Ma non è neppure questo il motivo principale per il quale l’impegno di Orlando è assolutamente utile e apprezzabile. La politica ha il dovere di fare i conti con la realtà e con essa mettere in relazione le proprie formulazioni teoriche e organizzative. Su questo versante, non si può non vedere come, in occasione della sua prima applicazione pratica, la coincidenza tra leadership nel partito e premiership per il Paese non abbia funzionato. E a farne le spese è stato essenzialmente il partito, che visto aggiungersi alla crisi di più lungo periodo iniziata già da diversi anni, un ulteriore e progressivo impoverimento nella sua capacità di svolgere la funzione di collegamento fecondo tra la società e le istituzioni.

La dialettica interna, che in un partito grande come il PD dovrebbe essere funzione della capacità di interpretare, rappresentare e portare a sintesi le istanze della società, si è risolta così, nel migliore dei casi, in un esercizio della democrazia formale dagli esiti tanto legittimi quanto predeterminati e scontati, alla quale gli iscritti (sempre più disorientati) hanno assistito più che altro come spettatori, talvolta come tifosi. Molto raramente come protagonisti. Su questo deficit pesa senza ombra di dubbio la responsabilità del segretario, che mentre svolgeva con efficacia la propria funzione di premier evidenziava incapacità o non sufficiente interesse: tanto a costruire intorno a sé un gruppo dirigente fatto di personalità forti e autonome, all’altezza della sfida, quanto a comprendere la rilevanza primaria che riveste la costruzione di un radicamento territoriale che non sia solo “cinghia di trasmissione” verticale delle posizioni del leader.

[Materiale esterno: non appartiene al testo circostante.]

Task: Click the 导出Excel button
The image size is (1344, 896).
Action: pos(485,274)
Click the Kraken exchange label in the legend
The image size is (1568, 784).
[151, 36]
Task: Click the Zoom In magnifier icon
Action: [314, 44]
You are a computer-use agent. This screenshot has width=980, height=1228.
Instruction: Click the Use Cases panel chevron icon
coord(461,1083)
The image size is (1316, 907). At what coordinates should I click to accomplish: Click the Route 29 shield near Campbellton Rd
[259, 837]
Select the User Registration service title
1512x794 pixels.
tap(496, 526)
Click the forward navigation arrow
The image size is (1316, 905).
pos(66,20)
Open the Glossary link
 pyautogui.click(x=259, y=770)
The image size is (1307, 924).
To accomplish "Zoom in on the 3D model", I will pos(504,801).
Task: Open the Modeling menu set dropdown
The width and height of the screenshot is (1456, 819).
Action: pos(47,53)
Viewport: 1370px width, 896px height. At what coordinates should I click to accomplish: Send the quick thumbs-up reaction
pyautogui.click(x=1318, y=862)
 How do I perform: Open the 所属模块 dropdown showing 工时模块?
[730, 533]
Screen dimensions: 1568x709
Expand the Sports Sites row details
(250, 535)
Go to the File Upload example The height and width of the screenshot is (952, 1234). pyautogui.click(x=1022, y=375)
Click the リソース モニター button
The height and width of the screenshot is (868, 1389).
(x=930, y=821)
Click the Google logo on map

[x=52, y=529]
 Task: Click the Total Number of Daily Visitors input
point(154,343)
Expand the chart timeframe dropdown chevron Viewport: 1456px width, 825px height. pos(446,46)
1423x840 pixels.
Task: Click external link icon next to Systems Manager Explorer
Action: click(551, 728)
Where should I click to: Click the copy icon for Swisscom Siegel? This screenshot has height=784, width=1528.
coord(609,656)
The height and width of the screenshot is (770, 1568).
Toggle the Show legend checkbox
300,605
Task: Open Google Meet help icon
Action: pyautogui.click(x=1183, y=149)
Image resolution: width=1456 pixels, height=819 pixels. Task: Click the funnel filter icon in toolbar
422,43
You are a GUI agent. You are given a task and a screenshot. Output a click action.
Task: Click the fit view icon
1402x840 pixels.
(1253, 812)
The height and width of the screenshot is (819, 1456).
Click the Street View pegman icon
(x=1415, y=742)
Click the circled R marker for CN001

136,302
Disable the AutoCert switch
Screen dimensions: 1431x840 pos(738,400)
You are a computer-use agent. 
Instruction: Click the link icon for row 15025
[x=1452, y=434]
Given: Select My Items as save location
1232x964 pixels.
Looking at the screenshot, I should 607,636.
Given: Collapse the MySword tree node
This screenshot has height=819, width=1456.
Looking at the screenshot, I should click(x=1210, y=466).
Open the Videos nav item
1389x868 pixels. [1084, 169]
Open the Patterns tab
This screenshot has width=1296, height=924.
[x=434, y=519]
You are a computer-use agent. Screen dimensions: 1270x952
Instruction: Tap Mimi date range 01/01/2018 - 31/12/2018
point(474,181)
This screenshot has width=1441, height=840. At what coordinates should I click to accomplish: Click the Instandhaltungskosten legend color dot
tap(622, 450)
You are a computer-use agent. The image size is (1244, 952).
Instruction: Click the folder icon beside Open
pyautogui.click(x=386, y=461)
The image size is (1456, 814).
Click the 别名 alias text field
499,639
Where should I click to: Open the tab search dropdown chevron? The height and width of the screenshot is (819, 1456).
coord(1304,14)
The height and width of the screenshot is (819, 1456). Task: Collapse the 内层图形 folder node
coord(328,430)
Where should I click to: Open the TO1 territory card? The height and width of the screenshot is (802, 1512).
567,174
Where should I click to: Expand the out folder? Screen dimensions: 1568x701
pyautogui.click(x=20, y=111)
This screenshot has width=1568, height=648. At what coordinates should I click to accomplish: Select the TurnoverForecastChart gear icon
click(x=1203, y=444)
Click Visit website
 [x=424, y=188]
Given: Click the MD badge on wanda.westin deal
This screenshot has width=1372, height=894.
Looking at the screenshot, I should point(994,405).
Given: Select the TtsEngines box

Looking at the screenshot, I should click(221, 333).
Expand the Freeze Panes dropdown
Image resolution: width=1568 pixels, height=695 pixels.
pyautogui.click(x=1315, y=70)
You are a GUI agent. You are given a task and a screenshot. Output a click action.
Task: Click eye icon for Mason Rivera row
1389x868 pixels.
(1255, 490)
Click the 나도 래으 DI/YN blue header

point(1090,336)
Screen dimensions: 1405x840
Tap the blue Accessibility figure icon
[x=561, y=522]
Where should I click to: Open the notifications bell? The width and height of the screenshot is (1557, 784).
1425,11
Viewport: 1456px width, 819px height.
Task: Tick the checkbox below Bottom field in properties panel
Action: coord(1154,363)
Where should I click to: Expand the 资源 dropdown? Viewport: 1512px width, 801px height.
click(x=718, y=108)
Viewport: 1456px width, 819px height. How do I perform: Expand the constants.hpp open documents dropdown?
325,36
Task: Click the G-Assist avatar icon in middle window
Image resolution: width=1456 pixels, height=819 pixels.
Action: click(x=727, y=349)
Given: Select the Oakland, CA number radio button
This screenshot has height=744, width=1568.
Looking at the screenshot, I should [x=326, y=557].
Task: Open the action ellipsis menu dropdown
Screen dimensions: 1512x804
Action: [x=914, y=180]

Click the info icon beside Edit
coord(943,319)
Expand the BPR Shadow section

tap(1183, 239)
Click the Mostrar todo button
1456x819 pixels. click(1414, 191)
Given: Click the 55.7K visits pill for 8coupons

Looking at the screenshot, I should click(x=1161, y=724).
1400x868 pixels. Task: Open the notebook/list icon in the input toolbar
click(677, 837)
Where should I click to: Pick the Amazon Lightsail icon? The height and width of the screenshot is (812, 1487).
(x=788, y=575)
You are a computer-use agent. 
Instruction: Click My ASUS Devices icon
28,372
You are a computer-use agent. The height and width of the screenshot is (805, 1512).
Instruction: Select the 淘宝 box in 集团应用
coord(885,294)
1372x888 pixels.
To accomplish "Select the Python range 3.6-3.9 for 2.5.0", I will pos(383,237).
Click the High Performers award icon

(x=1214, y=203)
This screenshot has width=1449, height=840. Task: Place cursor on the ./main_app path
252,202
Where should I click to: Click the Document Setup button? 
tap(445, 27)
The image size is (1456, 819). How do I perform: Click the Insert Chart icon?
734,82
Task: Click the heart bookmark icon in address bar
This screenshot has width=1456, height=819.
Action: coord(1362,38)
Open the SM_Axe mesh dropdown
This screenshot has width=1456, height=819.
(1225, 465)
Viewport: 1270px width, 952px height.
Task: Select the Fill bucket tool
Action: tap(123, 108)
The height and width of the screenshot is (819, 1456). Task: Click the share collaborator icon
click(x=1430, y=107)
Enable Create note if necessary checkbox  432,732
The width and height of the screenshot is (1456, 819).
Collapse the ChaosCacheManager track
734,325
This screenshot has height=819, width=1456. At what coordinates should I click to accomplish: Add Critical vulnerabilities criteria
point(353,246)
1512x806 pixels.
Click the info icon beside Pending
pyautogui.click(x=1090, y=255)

Rispetto ai riflettori, in moltissimi casi del tutto meritati, che hanno illuminato l’azione del Governo, si evidenzia il cono d’ombra nel quale è stata sostanzialmente la vita del partito. Un cono d’ombra simbolicamente ben evidenziato dalle rarissime riunioni della segreteria nazionale, l’ultima delle quali pare si sia tenuta nel 2015. Insomma, pur senza avere pregiudizi ideologici sulla figura bifronte leader/premier, non si può negare che alle nostre latitudini non abbia funzionato. È sbagliata in sé l’idea? Non era adatto a interpretarla Matteo Renzi? Difficile dare una risposta netta. Se non quella che consiglia di cambiare radicalmente strada e di dare al PD un leader che si occupi di rigenerarlo e riorganizzarlo, come proprio esclusivo compito.